In order to better characterize the safety profile of investigational new drugs (INDs) during clinical development, more interest and attention have been paid to ongoing safety monitoring and evaluation. The 2015 US FDA IND safety reporting draft guidance compels sponsors to periodically evaluate unblinded safety data. However, maintaining the trial blind is necessary to avoid jeopardizing the validity of study findings. In this article, we propose an innovative new approach which includes analyzing both blinded and unblinded data. The proposed two-stage framework incorporates periodic analyses of blinded safety data to detect and flag adverse events that may have potential risk elevation related to experimental treatment, as well as planned unblinded analyses to quantify associations between the drug and adverse events, and to determine thresholds for referring adverse events for medical review and safety reporting.

Introduction

Evaluating patient safety is an integral and essential part of the clinical trial process. Safety monitoring and evaluation from ongoing clinical trials has a direct impact on the safety and clinical care of patients enrolled during and after completion of these trials. Goals of ongoing safety evaluation from clinical trials include early detection of important safety signals, protecting patients from unnecessary risks, and developing the safety profile of the experimental treatment. The regulatory landscape for safety monitoring of health care products has changed considerably in recent years. The US FDA published a final rule amending the safety reporting requirements under 21 CFR part 312 and 21 CFR part 320 in September 2010. The final rule has placed strong emphasis on expediting reports of serious events with a reasonable possibility of being associated with the experimental treatment, so that safety evaluations are not confounded with excessive noise and product safety can be assessed more meaningfully [1]. In particular, the 2012 final guidance on IND safety reporting (Safety Reporting Requirements for Investigational New Drug (IND) and Bioavailability/Bioequivalence (BA/BE) Studies) recommends that sponsors conduct ongoing safety evaluations, including periodic review and analysis of the entire safety database, not only for IND safety reporting purposes, but also to update the investigator brochure (IB), protocol, and consent forms with new safety information [2].

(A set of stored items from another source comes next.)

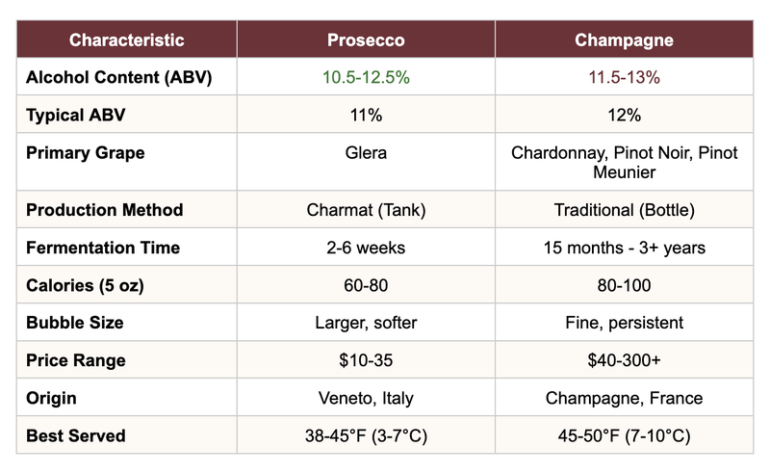Select the 2-6 weeks fermentation cell
Screen dimensions: 770x473
pos(366,248)
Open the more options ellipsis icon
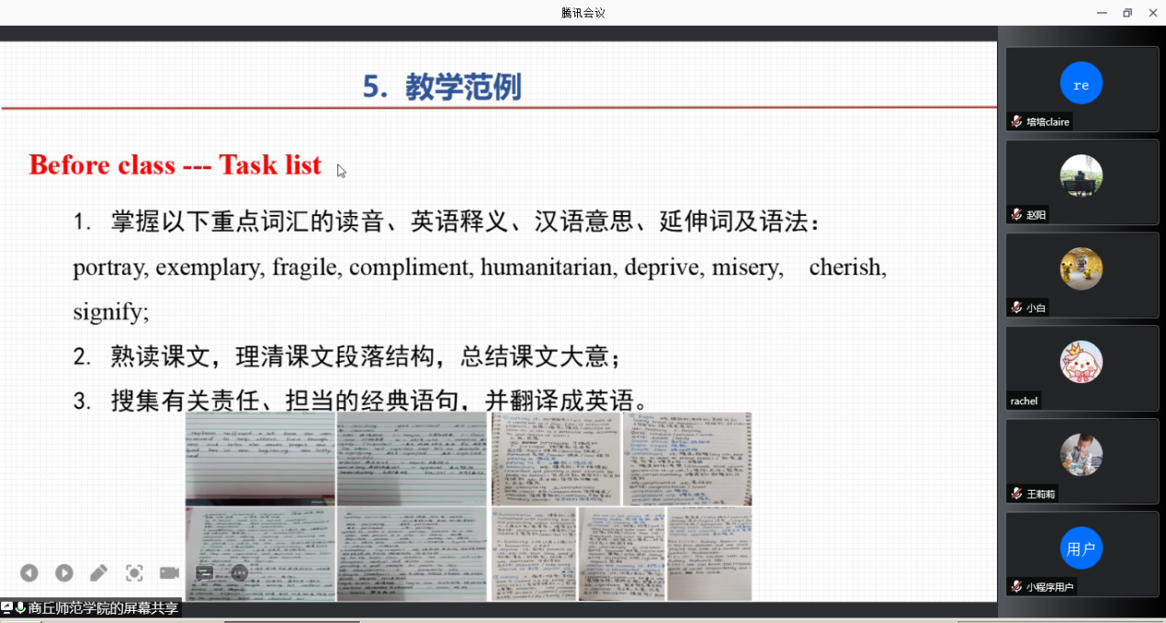This screenshot has height=623, width=1166. tap(239, 572)
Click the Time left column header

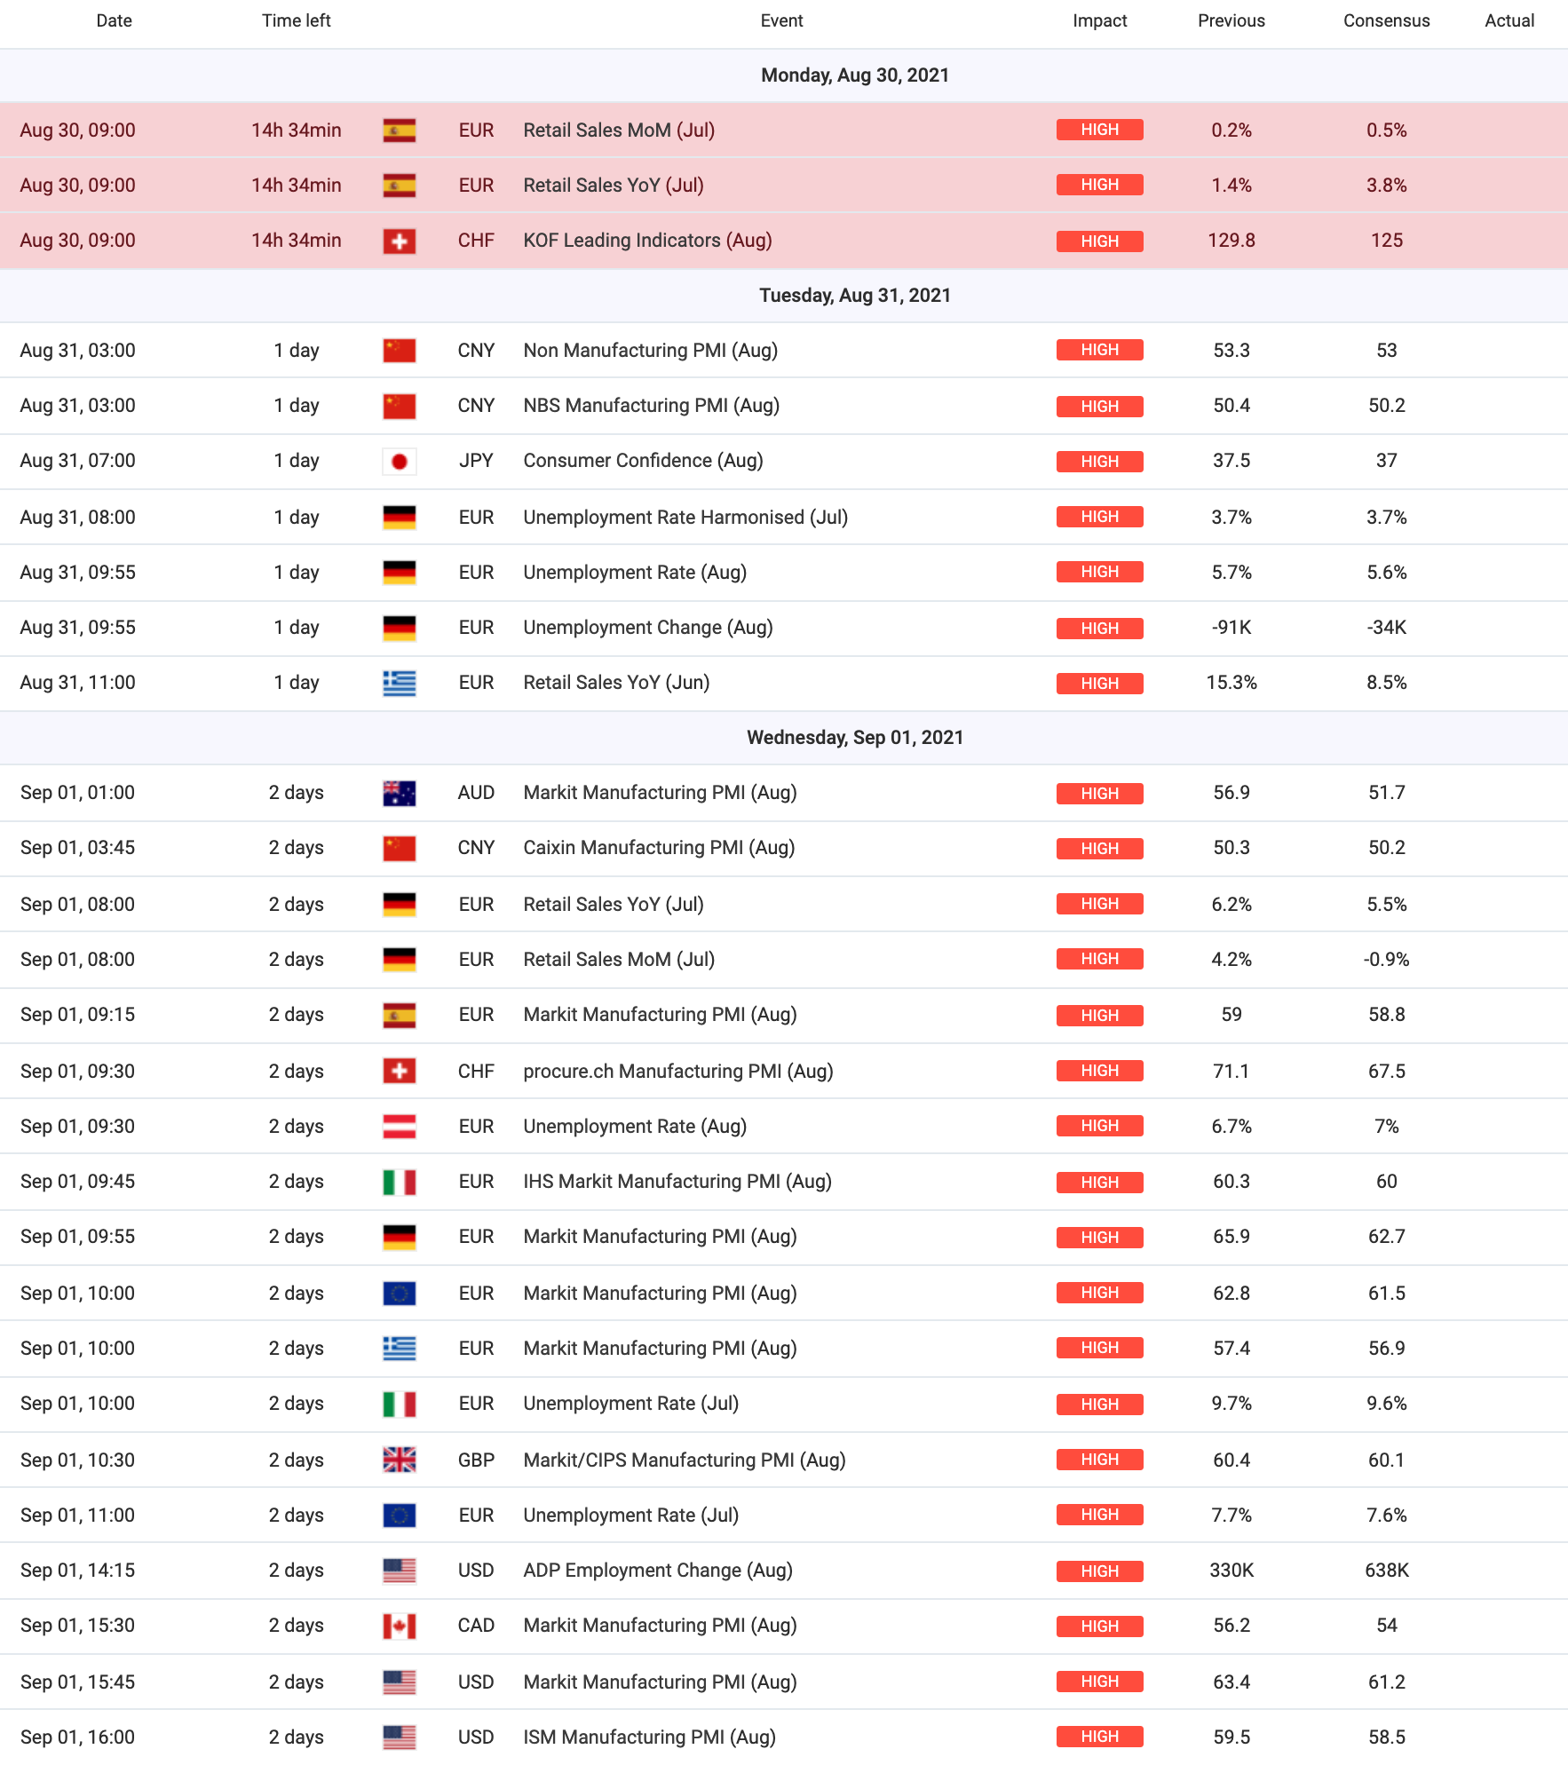coord(296,21)
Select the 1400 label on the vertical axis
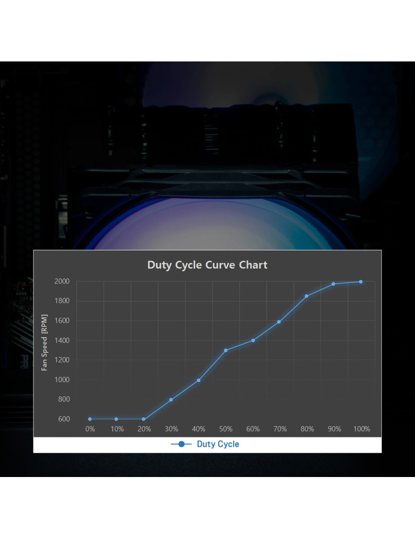Screen dimensions: 415x539 click(62, 341)
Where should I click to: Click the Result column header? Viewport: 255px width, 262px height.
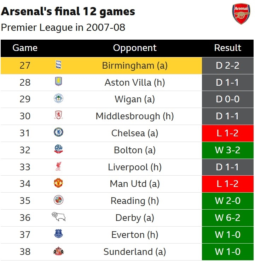click(228, 48)
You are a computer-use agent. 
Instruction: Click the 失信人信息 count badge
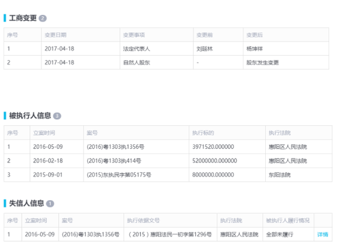coord(50,204)
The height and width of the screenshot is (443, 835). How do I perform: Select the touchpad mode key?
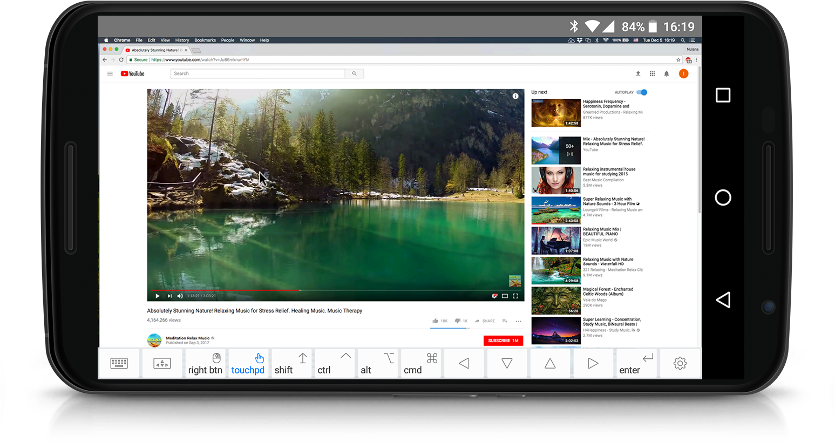coord(248,363)
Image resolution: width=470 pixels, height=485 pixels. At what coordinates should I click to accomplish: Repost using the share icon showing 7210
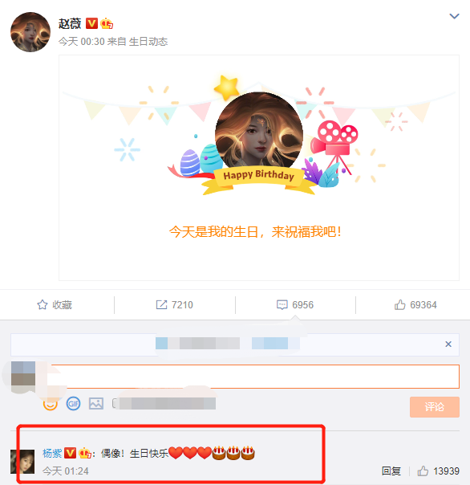(x=174, y=305)
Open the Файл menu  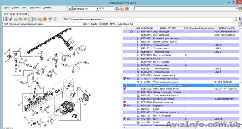[x=7, y=7]
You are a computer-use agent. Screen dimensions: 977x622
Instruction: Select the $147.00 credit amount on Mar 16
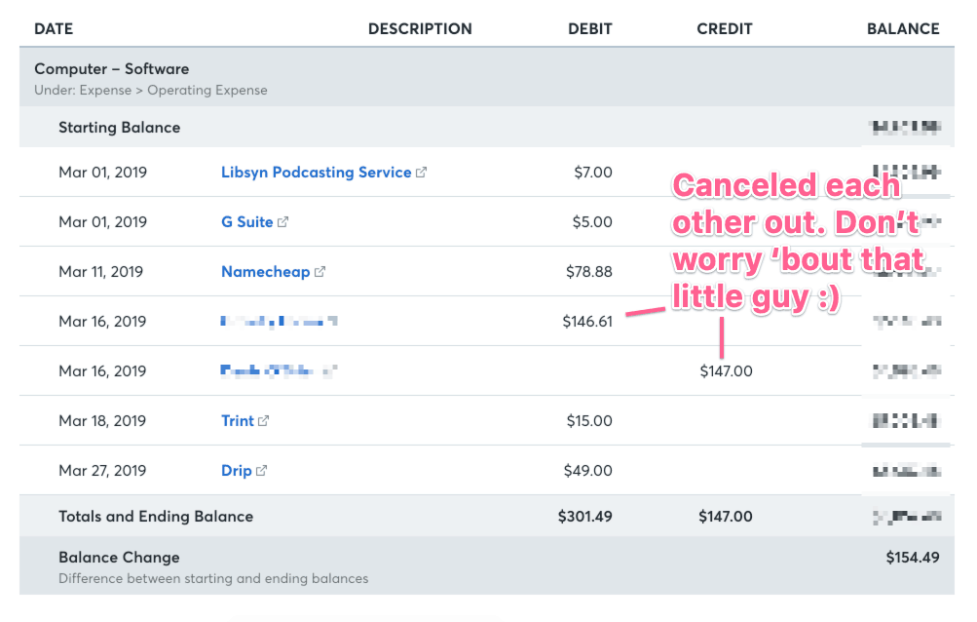point(726,371)

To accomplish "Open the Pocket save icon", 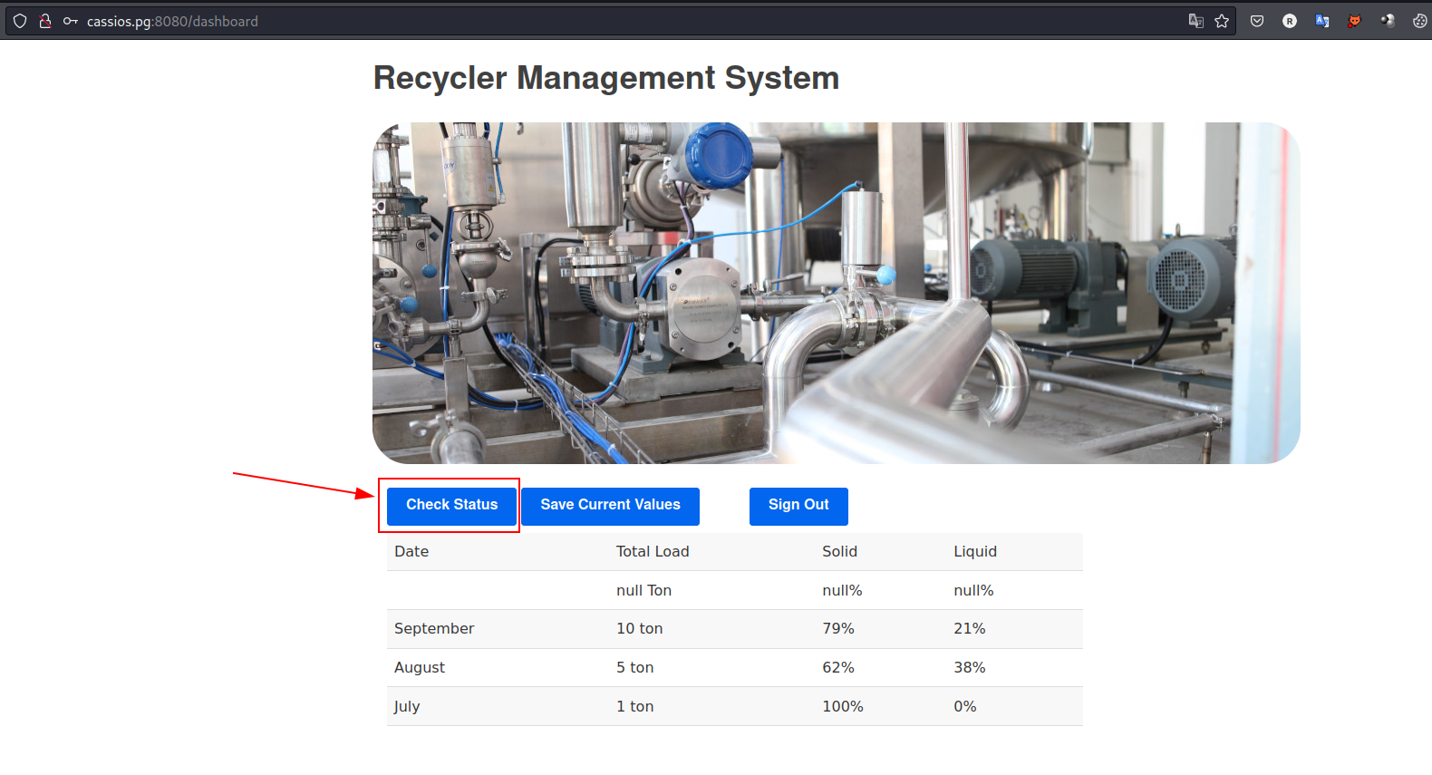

Moreover, the 2015 draft guidance (Safety Assessment for IND Safety Reporting) provides recommendations on the composition and role of a safety assessment committee (SAC), how it differs from a data monitoring committee (DMC), and how and when to unblind safety data. Specifically, the US FDA recommends “unblinding to allow a comparison of event rates and detection of numerical imbalances across treatment groups to identify important safety information.” [3]. It is generally agreed that unblinding during ongoing clinical trials, by an independent expert committee (such as a DMC or SAC), is needed to identify and evaluate important imbalances in serious adverse events while studies are ongoing [3,4]. With randomized and blinded clinical trials, it is also necessary to maintain the blind of study personnel to treatment assignment in order to avoid jeopardizing the validity of study findings. Auspiciously, ongoing analysis of blinded safety data can be used to inform relationships between the drug and adverse events. With an expected range of event rates from internal and/or external data sources, we can assess whether there is a possible risk elevation due to experimental treatment. Furthermore, evidence from a blinded safety analysis could be used to evaluate the need for performing an unblinded safety analysis [5,6]. Therefore, it is feasible and potentially advantageous to combine the strength of both periodic blinded analyses and planned unblinded analyses for monitoring and evaluation of accumulating safety data.

In this article, we propose a two-stage framework for ongoing safety monitoring and evaluation. In the first stage, we periodically analyze blinded safety data to detect and flag adverse events that may have potential risk elevation related to experimental treatment. In the second stage, we conduct planned unblinded analyses to quantify associations between the drug and adverse events, and to determine thresholds for referring adverse events for medical review and possible safety reporting. The remainder of this article is organized as follows: In Section 2, we describe the proposed two-stage framework for ongoing safety monitoring and evaluation. Extensive simulations are presented in Section 3 to evaluate the performance of the proposed approach, in comparison to a single-stage approach with only an unblinded analysis. Practical considerations and related issues are discussed in Section 4.